The sounds of mariachi music could be heard throughout the western part of the WNMU campus June 4-7, as the university hosted El Son de la Gila, its annual mariachi conference. Drawing students and their mariachi directors from across the southwest, the conference provided an opportunity for high school students to learn from master mariachis, and it allowed their group leaders to network and learn from each other.

Organizing the conference was a group effort, involving not only WNMU music faculty and staff, but also the members of the university’s mariachi group, Mariachi Plata de WNMU. One member of the Mariachi Plata de WNMU, guitar player Jesus Mendoza, said that he and his fellow group members assisted with the classes. “We are like substitute teachers for the maestros that came to teach here,” said Mendoza, “so we help them out with the students, translating, and making sure they have what they need.”

Mendoza, who has been playing guitar for ten years, said that the conference reminded him how far he has come in his own musicianship. “When I came [to WNMU], it was pretty scary, and I had to learn a lot more than I did in high school,” he said. “And now when I see [the next generation of high school students], I see how I was before and how I have grown now, and I can teach them how I grew …. If I can do it, you can do it.”
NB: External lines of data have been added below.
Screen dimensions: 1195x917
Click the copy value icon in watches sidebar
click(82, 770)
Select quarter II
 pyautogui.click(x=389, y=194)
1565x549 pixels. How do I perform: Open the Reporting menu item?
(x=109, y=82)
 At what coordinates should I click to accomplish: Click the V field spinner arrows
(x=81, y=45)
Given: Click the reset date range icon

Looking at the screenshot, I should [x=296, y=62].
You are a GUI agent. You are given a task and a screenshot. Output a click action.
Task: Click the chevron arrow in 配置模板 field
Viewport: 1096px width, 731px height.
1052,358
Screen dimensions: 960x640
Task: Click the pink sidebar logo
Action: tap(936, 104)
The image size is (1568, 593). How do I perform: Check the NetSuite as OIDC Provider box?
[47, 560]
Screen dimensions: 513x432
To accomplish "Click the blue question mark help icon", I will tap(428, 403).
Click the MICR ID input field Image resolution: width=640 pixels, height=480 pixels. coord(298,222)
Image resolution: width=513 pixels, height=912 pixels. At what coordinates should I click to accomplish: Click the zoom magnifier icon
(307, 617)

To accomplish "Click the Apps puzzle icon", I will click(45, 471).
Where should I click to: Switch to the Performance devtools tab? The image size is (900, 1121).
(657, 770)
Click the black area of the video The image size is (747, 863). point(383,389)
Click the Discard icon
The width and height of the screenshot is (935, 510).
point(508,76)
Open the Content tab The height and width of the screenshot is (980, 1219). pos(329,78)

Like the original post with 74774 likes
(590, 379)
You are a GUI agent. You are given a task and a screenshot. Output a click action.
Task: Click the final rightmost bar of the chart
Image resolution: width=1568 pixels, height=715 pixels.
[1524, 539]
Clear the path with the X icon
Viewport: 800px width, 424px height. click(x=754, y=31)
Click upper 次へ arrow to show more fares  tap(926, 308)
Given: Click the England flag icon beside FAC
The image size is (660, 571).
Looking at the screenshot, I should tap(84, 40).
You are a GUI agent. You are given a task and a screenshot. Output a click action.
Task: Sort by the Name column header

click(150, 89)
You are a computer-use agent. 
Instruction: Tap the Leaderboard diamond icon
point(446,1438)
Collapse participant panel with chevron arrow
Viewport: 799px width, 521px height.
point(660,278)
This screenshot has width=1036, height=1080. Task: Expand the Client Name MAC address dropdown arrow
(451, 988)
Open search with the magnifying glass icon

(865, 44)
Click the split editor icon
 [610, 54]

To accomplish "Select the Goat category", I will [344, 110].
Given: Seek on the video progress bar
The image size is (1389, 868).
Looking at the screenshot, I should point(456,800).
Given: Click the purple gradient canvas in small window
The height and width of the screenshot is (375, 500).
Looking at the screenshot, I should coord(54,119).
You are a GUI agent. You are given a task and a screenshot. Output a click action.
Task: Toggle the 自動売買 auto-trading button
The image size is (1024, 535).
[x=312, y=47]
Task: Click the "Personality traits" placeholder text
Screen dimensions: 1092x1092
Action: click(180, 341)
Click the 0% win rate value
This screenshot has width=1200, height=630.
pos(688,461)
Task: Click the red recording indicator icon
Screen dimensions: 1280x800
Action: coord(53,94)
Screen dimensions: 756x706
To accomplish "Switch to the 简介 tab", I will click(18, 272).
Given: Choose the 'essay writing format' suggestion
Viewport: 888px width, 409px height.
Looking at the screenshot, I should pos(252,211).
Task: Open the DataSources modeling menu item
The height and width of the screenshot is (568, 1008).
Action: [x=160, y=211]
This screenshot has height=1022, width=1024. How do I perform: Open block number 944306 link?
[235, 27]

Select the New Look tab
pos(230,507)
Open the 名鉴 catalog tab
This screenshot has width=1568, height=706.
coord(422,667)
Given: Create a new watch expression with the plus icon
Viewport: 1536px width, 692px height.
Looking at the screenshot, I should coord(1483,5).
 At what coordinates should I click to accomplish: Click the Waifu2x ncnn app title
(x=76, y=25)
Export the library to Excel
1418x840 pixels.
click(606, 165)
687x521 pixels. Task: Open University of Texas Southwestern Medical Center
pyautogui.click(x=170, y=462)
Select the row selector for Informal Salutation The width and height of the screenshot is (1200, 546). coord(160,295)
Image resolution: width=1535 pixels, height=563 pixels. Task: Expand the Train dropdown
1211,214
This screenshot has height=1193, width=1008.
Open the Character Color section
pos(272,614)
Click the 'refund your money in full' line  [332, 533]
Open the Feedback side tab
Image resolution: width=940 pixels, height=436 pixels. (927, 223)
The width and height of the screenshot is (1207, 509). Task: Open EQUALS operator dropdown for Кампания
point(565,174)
According to Mendoza, honing technique is just one part of the conference. “This conference is a major event that not just teaches students but passes on this tradition to future generations,” he said “The music is very endearing; it is very beautiful.”

“Every song is like its own poem, and it talks about life struggles, hardships, love,” explained Mendoza. “If it is not about heartbreak, it is maybe about a wedding, someone who has recently passed, or about declaring your love for someone. That is what interested me [in mariachi]: the poems, the stories behind it, and the people who wrote it.”

Raymond Gomez, Assistant Director of Mariachi Plata de WNMU, said that the musicians teaching at the conference, members of Mariachi Estrella de México, were the reason for the success of the conference. “The primary value [of the conference] is working with the instructors,” he said. “They are some of the best musicians in the world from Mexico. So just getting to learn from people with so much experience and that are so good in their craft is huge for everybody. They teach not only music but also how to be a performer, how to act on stage, how to maximize everything you do.”

For the high school mariachi group leaders, said Gomez, the conference offered an opportunity for professional growth and networking. “To come to any conference where you can converse with other instructors from around the area helps you know what is going on and to see how you can grow and help each other grow,” he said. “It is a support system. That is what we want to build here.”

The conference culminated with a musical showcase that allowed high school groups to compete for a chance to join Mariachi Plata de WNMU as the opening act for a concert with Mariachi Estrella de México at ¡Fiesta Latina!, the university’s signature cultural event.

The showcase was a fitting conclusion to an eventful week, said Mendoza. “Conferences play a role in students’ lives,” he said, “and help to pass on this amazing music and allow kids to fall in love with this music, as well. I think it is very beautiful when we all come together and we all sound like one. It is a huge wall of music, and it is amazing.”